» **ASSIGNMENT**
Give back every line of the data below exactly.

» **DATA IN THIS EXERCISE**
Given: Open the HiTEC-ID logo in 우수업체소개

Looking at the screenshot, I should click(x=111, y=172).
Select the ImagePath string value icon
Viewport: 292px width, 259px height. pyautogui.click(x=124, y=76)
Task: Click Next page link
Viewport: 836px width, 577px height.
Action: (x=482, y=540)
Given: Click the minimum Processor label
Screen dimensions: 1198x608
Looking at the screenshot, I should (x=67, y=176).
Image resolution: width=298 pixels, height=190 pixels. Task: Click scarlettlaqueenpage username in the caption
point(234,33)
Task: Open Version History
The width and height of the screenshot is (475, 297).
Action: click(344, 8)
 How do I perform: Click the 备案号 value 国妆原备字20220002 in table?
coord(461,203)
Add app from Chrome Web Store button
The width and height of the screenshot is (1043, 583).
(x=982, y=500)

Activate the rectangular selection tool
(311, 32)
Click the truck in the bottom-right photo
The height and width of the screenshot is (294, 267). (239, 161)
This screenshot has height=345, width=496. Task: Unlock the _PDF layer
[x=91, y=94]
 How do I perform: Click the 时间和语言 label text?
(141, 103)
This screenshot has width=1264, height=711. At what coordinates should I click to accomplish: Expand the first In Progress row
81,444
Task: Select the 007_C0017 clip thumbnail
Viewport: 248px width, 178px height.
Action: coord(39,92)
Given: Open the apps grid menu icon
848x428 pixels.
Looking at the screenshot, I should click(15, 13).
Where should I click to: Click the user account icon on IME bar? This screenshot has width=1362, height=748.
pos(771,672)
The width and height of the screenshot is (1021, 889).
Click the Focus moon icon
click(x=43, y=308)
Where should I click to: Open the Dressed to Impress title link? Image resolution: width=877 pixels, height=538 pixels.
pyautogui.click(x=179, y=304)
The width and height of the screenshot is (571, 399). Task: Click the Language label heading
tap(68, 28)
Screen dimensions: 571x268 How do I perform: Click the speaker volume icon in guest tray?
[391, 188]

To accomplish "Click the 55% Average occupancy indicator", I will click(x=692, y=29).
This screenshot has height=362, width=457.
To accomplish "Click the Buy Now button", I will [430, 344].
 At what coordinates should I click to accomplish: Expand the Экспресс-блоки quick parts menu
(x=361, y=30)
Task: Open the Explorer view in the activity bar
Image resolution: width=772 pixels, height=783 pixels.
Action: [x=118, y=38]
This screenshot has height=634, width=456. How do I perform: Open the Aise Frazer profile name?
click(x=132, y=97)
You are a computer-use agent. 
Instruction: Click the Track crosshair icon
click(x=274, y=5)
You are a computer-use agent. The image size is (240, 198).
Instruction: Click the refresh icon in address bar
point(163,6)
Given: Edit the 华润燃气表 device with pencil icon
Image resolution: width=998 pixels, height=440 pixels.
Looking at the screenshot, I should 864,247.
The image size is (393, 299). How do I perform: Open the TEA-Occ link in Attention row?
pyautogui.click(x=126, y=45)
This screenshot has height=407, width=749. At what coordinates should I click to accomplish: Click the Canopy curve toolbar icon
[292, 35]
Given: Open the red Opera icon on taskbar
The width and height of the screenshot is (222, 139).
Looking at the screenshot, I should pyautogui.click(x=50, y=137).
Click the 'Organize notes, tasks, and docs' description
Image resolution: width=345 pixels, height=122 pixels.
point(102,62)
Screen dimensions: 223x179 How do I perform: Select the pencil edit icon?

» **ANSWER FOR THIS EXERCISE**
Given: Open the HiTEC-ID logo in 우수업체소개

Looking at the screenshot, I should click(x=111, y=172).
Select the ImagePath string value icon
Viewport: 292px width, 259px height. pyautogui.click(x=124, y=76)
Task: Click Next page link
Viewport: 836px width, 577px height.
Action: (x=482, y=540)
Given: Click the minimum Processor label
Screen dimensions: 1198x608
Looking at the screenshot, I should (x=67, y=176).
Image resolution: width=298 pixels, height=190 pixels. Task: Click scarlettlaqueenpage username in the caption
point(234,33)
Task: Open Version History
The width and height of the screenshot is (475, 297).
Action: click(344, 8)
 How do I perform: Click the 备案号 value 国妆原备字20220002 in table?
coord(461,203)
Add app from Chrome Web Store button
The width and height of the screenshot is (1043, 583).
(x=982, y=500)

Activate the rectangular selection tool
(311, 32)
Click the truck in the bottom-right photo
The height and width of the screenshot is (294, 267). (239, 161)
This screenshot has height=345, width=496. Task: Unlock the _PDF layer
[x=91, y=94]
 How do I perform: Click the 时间和语言 label text?
(141, 103)
This screenshot has width=1264, height=711. At what coordinates should I click to accomplish: Expand the first In Progress row
81,444
Task: Select the 007_C0017 clip thumbnail
Viewport: 248px width, 178px height.
Action: coord(39,92)
Given: Open the apps grid menu icon
848x428 pixels.
Looking at the screenshot, I should click(15, 13).
Where should I click to: Click the user account icon on IME bar? This screenshot has width=1362, height=748.
pos(771,672)
The width and height of the screenshot is (1021, 889).
Click the Focus moon icon
click(x=43, y=308)
Where should I click to: Open the Dressed to Impress title link? Image resolution: width=877 pixels, height=538 pixels.
pyautogui.click(x=179, y=304)
The width and height of the screenshot is (571, 399). Task: Click the Language label heading
tap(68, 28)
Screen dimensions: 571x268 How do I perform: Click the speaker volume icon in guest tray?
[391, 188]

To accomplish "Click the 55% Average occupancy indicator", I will click(x=692, y=29).
This screenshot has height=362, width=457.
To accomplish "Click the Buy Now button", I will [430, 344].
 At what coordinates should I click to accomplish: Expand the Экспресс-блоки quick parts menu
(x=361, y=30)
Task: Open the Explorer view in the activity bar
Image resolution: width=772 pixels, height=783 pixels.
Action: [x=118, y=38]
This screenshot has height=634, width=456. How do I perform: Open the Aise Frazer profile name?
click(x=132, y=97)
You are a computer-use agent. 
Instruction: Click the Track crosshair icon
click(x=274, y=5)
You are a computer-use agent. The image size is (240, 198).
Instruction: Click the refresh icon in address bar
point(163,6)
Given: Edit the 华润燃气表 device with pencil icon
Image resolution: width=998 pixels, height=440 pixels.
Looking at the screenshot, I should 864,247.
The image size is (393, 299). How do I perform: Open the TEA-Occ link in Attention row?
pyautogui.click(x=126, y=45)
This screenshot has height=407, width=749. At what coordinates should I click to accomplish: Click the Canopy curve toolbar icon
[292, 35]
Given: Open the red Opera icon on taskbar
The width and height of the screenshot is (222, 139).
Looking at the screenshot, I should pyautogui.click(x=50, y=137).
Click the 'Organize notes, tasks, and docs' description
Image resolution: width=345 pixels, height=122 pixels.
point(102,62)
Screen dimensions: 223x179 How do I perform: Select the pencil edit icon?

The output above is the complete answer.